Sunday, June 29, 2014

make me new or strange



I was thinking about that last post when I opened An Anthology of Australian Verse (1906, ed. Bertram Stevens), and read until I came to James Lionel Michael's poem Personality (1858), which begins and ends with the same stanza:

A change! no, surely, not a change,
 The change must be before we die;
Death may confer a wider range,
 From pole to pole, from sea to sky,
It cannot make me new or strange
 To mine own Personality!


Ten years later he had a chance to find out whether he was right or not when they discovered him floating in the Clarence River near Grafton. He is responding to a fragment of a line from The Heart of Midlothian, "Death is to us change, not consummation,” which he quotes for a preface. The rest of the poem is an elaboration on, but not a development of, the same theme. “This vital spark — this loving soul, | Must last for ever and for ever.” What struck me was the close overlap between the last four lines of that stanza, the beliefs of Therese Weichbrodt, and the ideas of John Cowper Powys in his posthumous novellas, where the characters have a “wider range” conferred on them, and in which death can't estrange anybody from his or her personality except in unique circumstances, eg, the supernatural destruction of the universe.

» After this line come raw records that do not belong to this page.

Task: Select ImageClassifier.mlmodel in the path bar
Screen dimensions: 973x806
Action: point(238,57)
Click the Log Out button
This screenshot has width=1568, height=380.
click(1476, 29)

It's possible that Tony Buddenbrooks would be a heroic character in a Powys novel, and the quality in her that Powys would valorise – her adherence to her own personality – is the one that Mann describes when he wants to reinforce the idea that she is ignorant.

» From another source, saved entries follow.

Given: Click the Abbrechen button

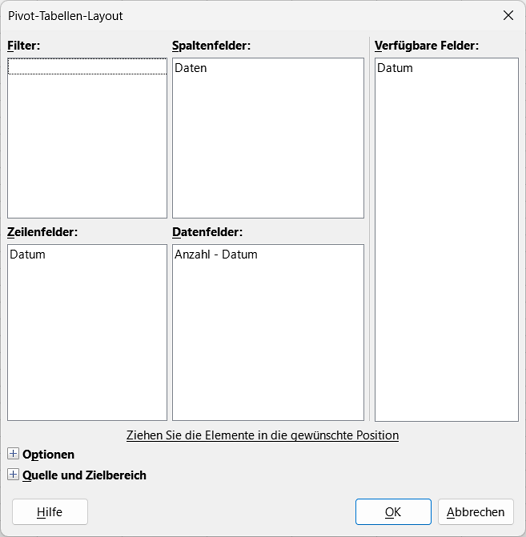Looking at the screenshot, I should (x=476, y=512).
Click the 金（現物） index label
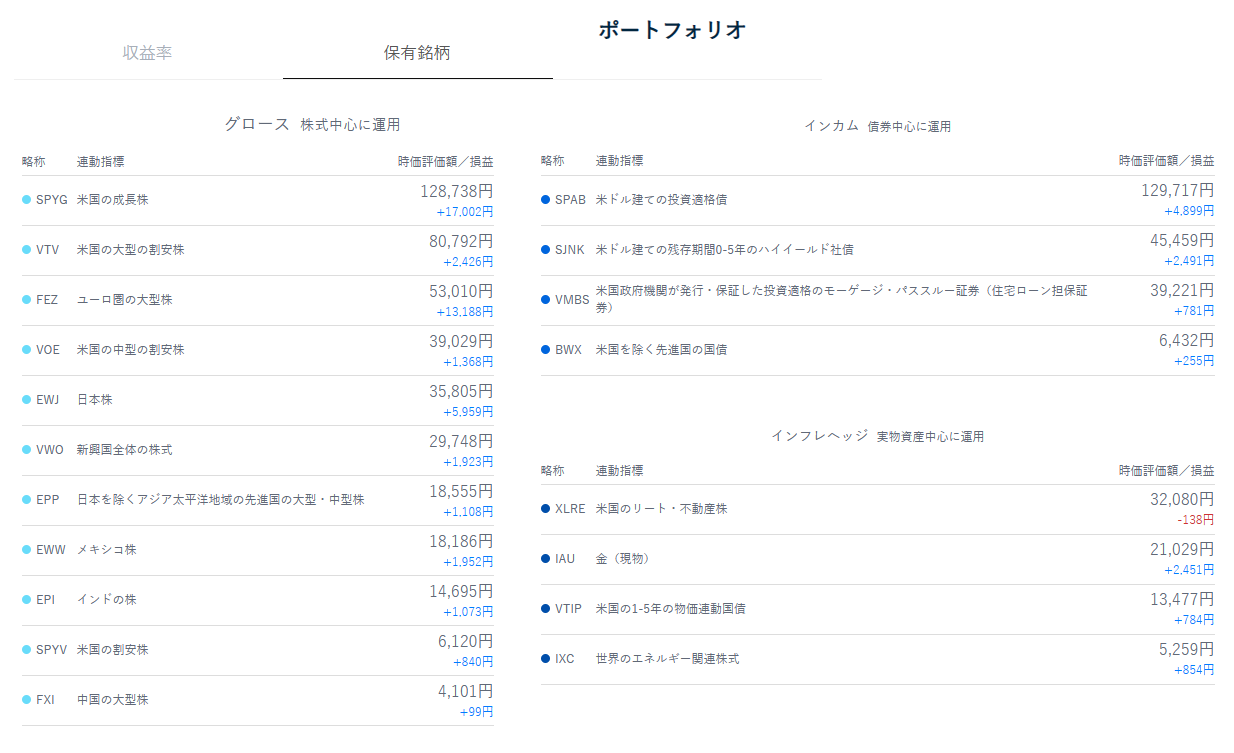 pyautogui.click(x=622, y=558)
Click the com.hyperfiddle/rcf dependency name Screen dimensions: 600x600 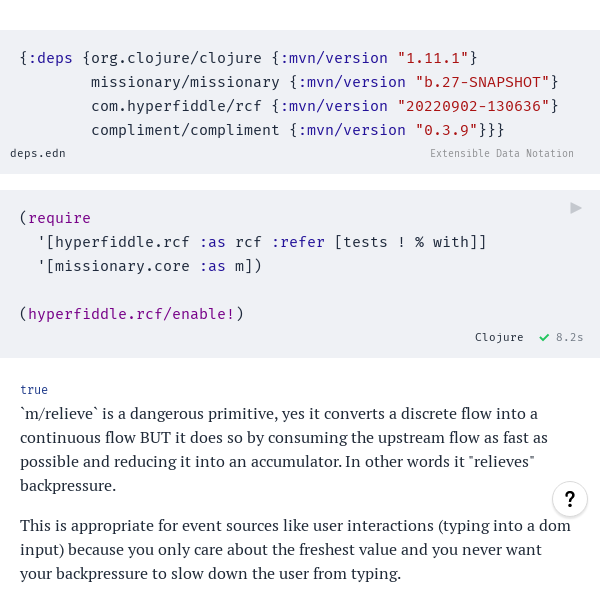176,106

Her strongly developed family sense was instinctively hostile to conceptions of free will and self-development; it inclined her rather to recognise and accept her own characteristics wholesale, with fatalistic indifference and toleration. She had, unconsciously, the feeling that any trait of hers, no matter of what kind, was family tradition and therefore worthy of respect.


The challenge for her in a Powys book would be to keep that stubborn dumbness and separate herself from her family (cf. Porius, Wolf Solent) – but the heavily moored ignorance – would be respected – would be defended – if it kept her in a condition that the author could describe as “herself” -- because intelligence in a Powys book is not more important than that unique triangulation of the will.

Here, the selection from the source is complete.